3) A M M Shahizon, A Suraya, Z Rozman, A A Aini, B S Gendeh . Correlation of Computed Tomography and Nasal Endoscopic Findings in Chronic Rhino sinusitis, Med J Malaysia 2008; l63(3):211-215.
4)Dua K, Chopra H, Khurana AS, Munjal M. CT scan variations in chronic sinusitis. Indian J Radiol Imaging 2005; 15:315-20.
5) Awaida, Jean-Pierre S. MD; Woods, Scott E. MD, MPH, MED; Doerzbacher, Meg RN, MSN; Gonzales, Yury MD; Miller, Timothy J. MD Four-cut Sinus Computed Tomographic Scanning in Screening for Sinus Disease, The Southern Medical Journal 2004;97:18-20.
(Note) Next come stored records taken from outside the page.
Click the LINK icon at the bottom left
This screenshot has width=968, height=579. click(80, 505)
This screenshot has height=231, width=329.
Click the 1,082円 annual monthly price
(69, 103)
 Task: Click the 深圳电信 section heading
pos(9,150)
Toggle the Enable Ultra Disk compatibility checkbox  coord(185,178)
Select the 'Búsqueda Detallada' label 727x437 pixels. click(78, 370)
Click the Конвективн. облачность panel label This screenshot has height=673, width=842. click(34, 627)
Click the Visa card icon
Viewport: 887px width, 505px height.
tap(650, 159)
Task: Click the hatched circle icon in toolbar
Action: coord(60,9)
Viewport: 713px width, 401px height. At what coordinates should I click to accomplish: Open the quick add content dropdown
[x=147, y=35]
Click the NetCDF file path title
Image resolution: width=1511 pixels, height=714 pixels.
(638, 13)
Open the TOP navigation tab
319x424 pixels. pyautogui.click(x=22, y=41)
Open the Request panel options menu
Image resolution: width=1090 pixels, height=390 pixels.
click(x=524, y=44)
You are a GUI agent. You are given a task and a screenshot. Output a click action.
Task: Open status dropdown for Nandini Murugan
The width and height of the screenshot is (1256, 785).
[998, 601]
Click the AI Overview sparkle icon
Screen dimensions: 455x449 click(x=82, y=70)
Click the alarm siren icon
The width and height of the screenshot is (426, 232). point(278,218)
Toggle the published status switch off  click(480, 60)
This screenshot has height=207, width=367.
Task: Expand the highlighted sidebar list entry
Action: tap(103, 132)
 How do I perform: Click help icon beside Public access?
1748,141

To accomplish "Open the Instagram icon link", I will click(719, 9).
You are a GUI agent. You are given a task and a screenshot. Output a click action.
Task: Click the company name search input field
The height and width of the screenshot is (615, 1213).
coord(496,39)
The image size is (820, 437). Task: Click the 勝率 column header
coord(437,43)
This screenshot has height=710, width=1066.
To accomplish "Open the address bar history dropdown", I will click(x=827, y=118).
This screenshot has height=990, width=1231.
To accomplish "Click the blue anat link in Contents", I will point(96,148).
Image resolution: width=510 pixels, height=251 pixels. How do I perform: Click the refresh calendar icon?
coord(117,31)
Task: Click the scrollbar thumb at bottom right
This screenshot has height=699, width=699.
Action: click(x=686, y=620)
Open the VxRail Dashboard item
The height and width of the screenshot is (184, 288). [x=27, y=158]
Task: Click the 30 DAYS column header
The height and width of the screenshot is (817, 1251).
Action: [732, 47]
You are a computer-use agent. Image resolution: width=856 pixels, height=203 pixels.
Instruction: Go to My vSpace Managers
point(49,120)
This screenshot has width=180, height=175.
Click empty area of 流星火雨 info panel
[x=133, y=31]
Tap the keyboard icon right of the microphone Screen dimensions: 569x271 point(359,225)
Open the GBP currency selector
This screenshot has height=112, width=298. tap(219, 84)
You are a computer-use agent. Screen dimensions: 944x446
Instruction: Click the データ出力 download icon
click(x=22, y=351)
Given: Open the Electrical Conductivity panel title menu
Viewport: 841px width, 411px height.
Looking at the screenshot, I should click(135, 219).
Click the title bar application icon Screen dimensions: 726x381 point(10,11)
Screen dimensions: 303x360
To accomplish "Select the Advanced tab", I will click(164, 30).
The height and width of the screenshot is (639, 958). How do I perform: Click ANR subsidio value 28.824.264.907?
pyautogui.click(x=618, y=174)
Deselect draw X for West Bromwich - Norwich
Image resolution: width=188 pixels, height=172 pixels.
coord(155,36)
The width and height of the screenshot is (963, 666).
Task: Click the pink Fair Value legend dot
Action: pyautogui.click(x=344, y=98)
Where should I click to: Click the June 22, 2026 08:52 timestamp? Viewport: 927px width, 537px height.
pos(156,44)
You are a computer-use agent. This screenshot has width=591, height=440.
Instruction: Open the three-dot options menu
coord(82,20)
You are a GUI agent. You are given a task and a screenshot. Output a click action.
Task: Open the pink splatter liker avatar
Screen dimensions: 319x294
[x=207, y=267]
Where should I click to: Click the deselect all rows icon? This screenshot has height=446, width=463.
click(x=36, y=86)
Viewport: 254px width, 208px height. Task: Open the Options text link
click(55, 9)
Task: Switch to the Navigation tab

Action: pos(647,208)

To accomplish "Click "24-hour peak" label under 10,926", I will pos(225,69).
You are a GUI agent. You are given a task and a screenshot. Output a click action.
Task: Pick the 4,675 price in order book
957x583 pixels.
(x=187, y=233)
6) Rudralingam M; Jones K; Woolford T J. The unilateral opaque maxillary sinus on computed tomography. British Journal of Oral and Maxillofacial Surgery 2002; 40:504–507.
Signature of Candidate :
Remarks of the Guide: There is difference of opinion whether CT scan is required in management of sinusitis or not. The present study is taken up to correlate between CT findings and endoscopic findings in FESS and demonstrate how helpful a pre-operative CT scan in patient management. Most of anatomical abnormalities can be detected by CT scan and provides a roadmap for surgeon who is doing FESS.
Subject: Regarding ethical clearance for my thesis.
I Dr. Gopakumar . M. G, will be doing dissertation work as part of my postgraduate course in M.D. Radiodiagnosis , the topic being ‘CORRELATION AND EVALUATION OF COMPUTED TOMOGRAPHIC FINDINGS AND FINDINGS OF FUNCTIONAL ENDOSCOPIC SINUS SURGERY IN CASES OF CHRONIC RHINOSINUSITIS ’ under the guidance of Prof. Dr. S. K. Behera as guide and Prof .Dr. G.C. Ravi as co-guide. In this study, I will examine patients from 01-11-2011 to 01-10- 2013 in M.V.J. Medical College & Research hospital.
I request you to kindly grant the ethical clearance for this study and oblige.